17 February 2006

T. G. Ash on Malaysia's Multiculturalism

Timothy Garton Ash, who did yeoman work reporting from Eastern Europe before and during its escape from the Soviet Empire, files a now-trademark world-weary report in the Guardian from Malaysia, headlined I respect your articles of faith - will you respect mine?
Measured by the standards of the Middle East, indeed of most majority Muslim states, Malaysia is an exemplar of interfaith coexistence.

As the maritime trading crossroads of south-east Asia, it has for centuries been a place where all of what Europeans have called "the east" has met - Indians, Chinese and Japanese, as well as the native peoples. Its population became even more diverse under the aegis, at once repressive and transforming, of Portuguese, Dutch and British colonialists. (From the window of the National History Museum, which is housed in a building where John Major once worked as a banker, you still peer down on a somewhat melancholy cricket pitch.) This place was globalised well before anyone talked of globalisation.

Look a little closer, however; talk to Malaysians from the minority faiths as well as critical observers within the Muslim community, and the picture becomes more muddy - as befits a city whose name means "muddy confluence". For a start, the communities coexist rather than co-mingle. I'm told there is relatively little intermarriage. This is no melting-pot. "We live and let live," says the Buddhist businessman of Sri Lankan origin. Apart from anything else, the different groups' religious prescriptions often prevent them eating each other's food.

Of course there's nothing wrong with such peaceful coexistence. The same was true of another often-lauded exemplar of multiculturalism, Sarajevo, before the second world war, and it is probably true of parts of London and New York today. Only advancing secularism (as in Sarajevo under the communist regime led by Marshal Tito) or farreaching assimilation (as has been traditional in France and America) produces the deeper mixing. But retaining separate communities does mean that politics remain group-based and there is always the potential for violent conflict to erupt, as happened here in 1969, if one group feels strongly disadvantaged.

In Malaysia, all communities are equal but some are more equal than others. Although the National Front coalition, which has been in power since 1957, includes Chinese and Indian parties, the Muslim Malay majority is dominant. While the Chinese still have a predominant position in the business community, there is affirmative action for the Muslim Malays, and other "indigenous" groups, in access to higher education, jobs in the civil service, government contracts and housing. Inter-ethnic and inter-religious conflict is avoided not by the systematic balancing mechanisms of a liberal democracy, with fully representative politics, free media and independent courts, but by a semi-democratic, semiauthoritarian balancing act, with a distinct tilt towards the Malay Muslim side. The day I arrived, the government announced the indefinite suspension of the Sarawak Tribune newspaper, which published one of the Danish cartoons. It also made it an offence for anyone to publish, import, produce, circulate or even possess copies of the caricatures....

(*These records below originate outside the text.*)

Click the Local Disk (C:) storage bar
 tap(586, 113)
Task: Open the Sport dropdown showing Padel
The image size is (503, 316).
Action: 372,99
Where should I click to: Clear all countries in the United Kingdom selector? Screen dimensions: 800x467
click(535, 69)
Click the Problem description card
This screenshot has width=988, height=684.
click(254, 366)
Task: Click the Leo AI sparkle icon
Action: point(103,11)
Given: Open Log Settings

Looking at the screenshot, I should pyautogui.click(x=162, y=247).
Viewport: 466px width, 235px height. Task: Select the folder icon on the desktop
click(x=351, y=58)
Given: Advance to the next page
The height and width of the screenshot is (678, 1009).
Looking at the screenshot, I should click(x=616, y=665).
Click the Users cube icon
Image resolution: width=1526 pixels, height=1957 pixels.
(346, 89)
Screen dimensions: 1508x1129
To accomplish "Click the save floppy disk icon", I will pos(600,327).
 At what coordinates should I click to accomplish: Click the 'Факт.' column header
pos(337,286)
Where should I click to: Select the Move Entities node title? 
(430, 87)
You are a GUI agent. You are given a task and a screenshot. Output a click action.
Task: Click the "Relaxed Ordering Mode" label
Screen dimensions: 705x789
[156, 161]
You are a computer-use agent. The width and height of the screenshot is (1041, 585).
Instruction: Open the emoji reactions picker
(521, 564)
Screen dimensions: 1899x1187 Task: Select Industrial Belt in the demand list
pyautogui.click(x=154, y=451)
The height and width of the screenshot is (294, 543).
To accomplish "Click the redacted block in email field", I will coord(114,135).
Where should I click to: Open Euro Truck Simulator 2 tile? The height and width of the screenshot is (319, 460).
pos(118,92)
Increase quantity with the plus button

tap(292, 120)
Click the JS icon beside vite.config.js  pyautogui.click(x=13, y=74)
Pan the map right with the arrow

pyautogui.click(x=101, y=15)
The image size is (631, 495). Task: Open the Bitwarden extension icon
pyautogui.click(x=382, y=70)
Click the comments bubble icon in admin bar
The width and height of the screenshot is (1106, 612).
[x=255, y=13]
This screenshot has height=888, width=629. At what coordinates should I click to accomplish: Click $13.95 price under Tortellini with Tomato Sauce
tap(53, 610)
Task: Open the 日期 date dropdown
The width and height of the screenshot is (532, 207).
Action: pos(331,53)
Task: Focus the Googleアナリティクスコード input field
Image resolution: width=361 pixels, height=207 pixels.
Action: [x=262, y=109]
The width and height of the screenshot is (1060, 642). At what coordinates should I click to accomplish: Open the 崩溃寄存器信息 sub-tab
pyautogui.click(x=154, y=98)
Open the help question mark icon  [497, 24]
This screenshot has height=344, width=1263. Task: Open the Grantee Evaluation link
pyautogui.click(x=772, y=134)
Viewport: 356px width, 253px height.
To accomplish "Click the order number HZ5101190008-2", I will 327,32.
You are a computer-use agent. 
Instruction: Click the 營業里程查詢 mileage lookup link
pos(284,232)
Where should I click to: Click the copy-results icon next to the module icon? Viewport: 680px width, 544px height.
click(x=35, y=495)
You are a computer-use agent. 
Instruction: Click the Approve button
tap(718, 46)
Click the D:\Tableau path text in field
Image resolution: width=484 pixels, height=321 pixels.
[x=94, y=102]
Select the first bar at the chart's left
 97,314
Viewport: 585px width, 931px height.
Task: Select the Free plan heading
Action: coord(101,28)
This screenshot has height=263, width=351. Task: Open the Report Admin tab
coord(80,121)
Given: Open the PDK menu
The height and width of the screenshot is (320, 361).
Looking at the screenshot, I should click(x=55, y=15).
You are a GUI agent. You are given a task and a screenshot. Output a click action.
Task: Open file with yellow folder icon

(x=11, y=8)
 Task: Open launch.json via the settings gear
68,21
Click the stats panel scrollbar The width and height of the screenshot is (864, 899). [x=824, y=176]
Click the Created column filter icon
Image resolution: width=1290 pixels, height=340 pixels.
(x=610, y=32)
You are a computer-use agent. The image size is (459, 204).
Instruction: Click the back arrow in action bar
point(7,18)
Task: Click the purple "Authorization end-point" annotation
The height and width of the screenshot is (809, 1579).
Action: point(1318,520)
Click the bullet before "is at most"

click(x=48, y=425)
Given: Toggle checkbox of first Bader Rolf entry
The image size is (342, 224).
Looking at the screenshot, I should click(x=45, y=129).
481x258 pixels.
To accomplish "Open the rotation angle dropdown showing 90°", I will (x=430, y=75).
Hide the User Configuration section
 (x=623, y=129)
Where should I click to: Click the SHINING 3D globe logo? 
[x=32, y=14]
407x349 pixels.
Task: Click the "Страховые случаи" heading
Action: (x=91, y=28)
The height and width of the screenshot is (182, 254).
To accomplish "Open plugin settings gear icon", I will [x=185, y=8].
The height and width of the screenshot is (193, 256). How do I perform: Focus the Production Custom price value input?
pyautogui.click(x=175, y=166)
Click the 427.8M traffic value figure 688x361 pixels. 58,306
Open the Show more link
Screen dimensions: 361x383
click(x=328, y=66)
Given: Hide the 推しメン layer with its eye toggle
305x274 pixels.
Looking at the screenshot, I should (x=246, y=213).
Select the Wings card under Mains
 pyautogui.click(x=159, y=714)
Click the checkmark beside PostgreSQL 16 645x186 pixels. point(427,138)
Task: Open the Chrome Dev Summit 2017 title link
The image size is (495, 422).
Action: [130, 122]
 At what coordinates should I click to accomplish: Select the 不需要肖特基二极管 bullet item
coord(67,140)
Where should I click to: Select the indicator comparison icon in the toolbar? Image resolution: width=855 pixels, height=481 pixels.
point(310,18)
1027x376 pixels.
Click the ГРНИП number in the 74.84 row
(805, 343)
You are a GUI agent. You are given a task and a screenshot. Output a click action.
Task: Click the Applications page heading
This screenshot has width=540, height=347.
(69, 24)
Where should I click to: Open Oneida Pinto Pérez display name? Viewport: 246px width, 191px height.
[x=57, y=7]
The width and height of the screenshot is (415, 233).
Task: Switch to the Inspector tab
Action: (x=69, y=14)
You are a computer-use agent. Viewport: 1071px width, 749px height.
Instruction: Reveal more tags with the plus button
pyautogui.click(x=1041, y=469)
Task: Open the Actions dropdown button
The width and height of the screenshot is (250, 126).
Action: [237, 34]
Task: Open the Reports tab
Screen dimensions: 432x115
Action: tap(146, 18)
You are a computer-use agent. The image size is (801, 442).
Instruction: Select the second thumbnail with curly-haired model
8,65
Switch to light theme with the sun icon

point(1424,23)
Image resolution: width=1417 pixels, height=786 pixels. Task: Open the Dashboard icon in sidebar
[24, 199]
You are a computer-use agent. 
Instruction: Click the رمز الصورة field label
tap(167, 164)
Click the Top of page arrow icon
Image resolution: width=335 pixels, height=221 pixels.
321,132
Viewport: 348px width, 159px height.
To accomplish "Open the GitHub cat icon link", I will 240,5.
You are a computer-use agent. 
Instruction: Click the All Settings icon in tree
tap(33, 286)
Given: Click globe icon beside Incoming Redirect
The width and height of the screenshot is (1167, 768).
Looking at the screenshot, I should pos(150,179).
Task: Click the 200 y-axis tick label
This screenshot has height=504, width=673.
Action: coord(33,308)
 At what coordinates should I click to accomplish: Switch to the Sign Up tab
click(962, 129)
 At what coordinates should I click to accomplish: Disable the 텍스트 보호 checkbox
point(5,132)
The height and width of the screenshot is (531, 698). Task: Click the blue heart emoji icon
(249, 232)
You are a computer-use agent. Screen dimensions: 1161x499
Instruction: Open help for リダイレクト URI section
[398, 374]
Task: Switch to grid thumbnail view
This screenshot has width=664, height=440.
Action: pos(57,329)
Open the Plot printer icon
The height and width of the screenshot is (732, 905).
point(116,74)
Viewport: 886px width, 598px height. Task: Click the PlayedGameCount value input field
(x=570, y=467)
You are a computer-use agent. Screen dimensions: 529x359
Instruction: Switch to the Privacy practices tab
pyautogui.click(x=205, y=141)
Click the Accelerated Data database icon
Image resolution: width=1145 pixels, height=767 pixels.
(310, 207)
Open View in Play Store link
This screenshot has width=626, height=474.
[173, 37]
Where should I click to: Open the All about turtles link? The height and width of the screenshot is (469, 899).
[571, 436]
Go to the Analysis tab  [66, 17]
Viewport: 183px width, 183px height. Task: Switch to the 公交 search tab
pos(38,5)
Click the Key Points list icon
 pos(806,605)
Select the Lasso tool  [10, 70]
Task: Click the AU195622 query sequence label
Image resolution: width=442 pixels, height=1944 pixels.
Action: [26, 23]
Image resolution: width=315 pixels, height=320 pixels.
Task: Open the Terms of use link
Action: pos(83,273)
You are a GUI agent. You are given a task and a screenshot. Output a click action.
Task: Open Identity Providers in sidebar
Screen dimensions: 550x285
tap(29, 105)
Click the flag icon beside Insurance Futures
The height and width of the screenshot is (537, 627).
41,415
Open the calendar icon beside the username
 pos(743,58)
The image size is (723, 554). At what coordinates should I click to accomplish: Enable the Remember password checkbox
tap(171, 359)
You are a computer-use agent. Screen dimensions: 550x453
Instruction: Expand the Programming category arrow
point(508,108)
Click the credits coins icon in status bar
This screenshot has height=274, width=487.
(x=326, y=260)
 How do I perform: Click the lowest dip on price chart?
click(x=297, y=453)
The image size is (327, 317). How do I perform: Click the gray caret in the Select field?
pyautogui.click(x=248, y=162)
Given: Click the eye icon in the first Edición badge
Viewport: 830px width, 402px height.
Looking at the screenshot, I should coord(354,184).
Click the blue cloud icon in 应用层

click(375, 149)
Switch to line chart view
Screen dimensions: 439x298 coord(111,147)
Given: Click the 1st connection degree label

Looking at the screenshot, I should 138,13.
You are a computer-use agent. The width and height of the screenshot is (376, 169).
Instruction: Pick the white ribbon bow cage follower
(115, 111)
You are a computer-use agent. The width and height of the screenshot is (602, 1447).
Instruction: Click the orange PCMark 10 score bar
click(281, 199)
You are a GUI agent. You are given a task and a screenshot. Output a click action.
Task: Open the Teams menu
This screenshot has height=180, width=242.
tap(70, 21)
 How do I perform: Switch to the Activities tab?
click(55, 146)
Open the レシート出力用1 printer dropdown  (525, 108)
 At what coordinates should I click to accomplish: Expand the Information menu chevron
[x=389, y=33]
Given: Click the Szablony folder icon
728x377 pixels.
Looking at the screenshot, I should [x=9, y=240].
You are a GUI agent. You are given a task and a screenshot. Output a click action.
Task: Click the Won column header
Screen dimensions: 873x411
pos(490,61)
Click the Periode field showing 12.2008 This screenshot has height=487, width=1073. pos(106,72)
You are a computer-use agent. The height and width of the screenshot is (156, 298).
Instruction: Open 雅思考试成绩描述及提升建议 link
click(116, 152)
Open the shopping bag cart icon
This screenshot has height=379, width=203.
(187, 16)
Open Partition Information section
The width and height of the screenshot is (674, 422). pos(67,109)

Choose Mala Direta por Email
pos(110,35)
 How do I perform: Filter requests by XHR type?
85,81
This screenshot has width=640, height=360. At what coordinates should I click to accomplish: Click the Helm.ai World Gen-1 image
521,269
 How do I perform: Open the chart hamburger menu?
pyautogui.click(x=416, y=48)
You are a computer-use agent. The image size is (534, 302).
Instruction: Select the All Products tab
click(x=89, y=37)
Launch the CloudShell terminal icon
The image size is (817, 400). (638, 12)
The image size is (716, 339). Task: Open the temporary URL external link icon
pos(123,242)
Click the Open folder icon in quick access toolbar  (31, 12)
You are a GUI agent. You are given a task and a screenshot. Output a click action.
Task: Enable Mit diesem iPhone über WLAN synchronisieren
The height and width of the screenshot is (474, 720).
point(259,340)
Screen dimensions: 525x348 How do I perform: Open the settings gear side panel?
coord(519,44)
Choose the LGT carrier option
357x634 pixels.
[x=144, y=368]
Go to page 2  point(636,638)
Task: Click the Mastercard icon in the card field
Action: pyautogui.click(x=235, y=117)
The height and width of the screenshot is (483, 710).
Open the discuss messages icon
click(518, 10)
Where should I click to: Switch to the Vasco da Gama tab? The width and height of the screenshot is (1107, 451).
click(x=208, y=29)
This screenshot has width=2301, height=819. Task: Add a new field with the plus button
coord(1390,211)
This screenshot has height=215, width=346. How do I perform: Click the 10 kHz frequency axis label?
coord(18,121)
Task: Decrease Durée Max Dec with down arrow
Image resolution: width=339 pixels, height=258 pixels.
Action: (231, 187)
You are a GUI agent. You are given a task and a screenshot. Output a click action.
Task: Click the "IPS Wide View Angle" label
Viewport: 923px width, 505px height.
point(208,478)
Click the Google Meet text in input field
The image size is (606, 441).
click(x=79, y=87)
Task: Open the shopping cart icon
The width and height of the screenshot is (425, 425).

You may say: what right have I, as a westerner, a guest and a descendant of British colonialists to boot, to point these things out? Indeed, the religion with which I grew up teaches that one should start by criticising one's own faults rather than those of others. That seems to me a good principle. So my first responsibility is to look at the way my own communities - Oxford, Britain, the EU, the west - treat their own minorities, not least their Muslim minorities. We have plenty of discrimination and double standards of our own.

Does that disqualify me from commenting on other countries' shortcomings? I think not, especially when what I'm doing is reporting criticisms made to me by Malaysians, people who do not feel they can speak entirely freely in their own country and who would not be published if they did. In fact, I believe that as a writer with access to free media I have a duty to speak up for those who cannot speak freely for themselves. That's my strongly held belief, and I trust that political leaders of other faiths, including Islam, will respect my beliefs. Then we can have a productive interfaith dialogue.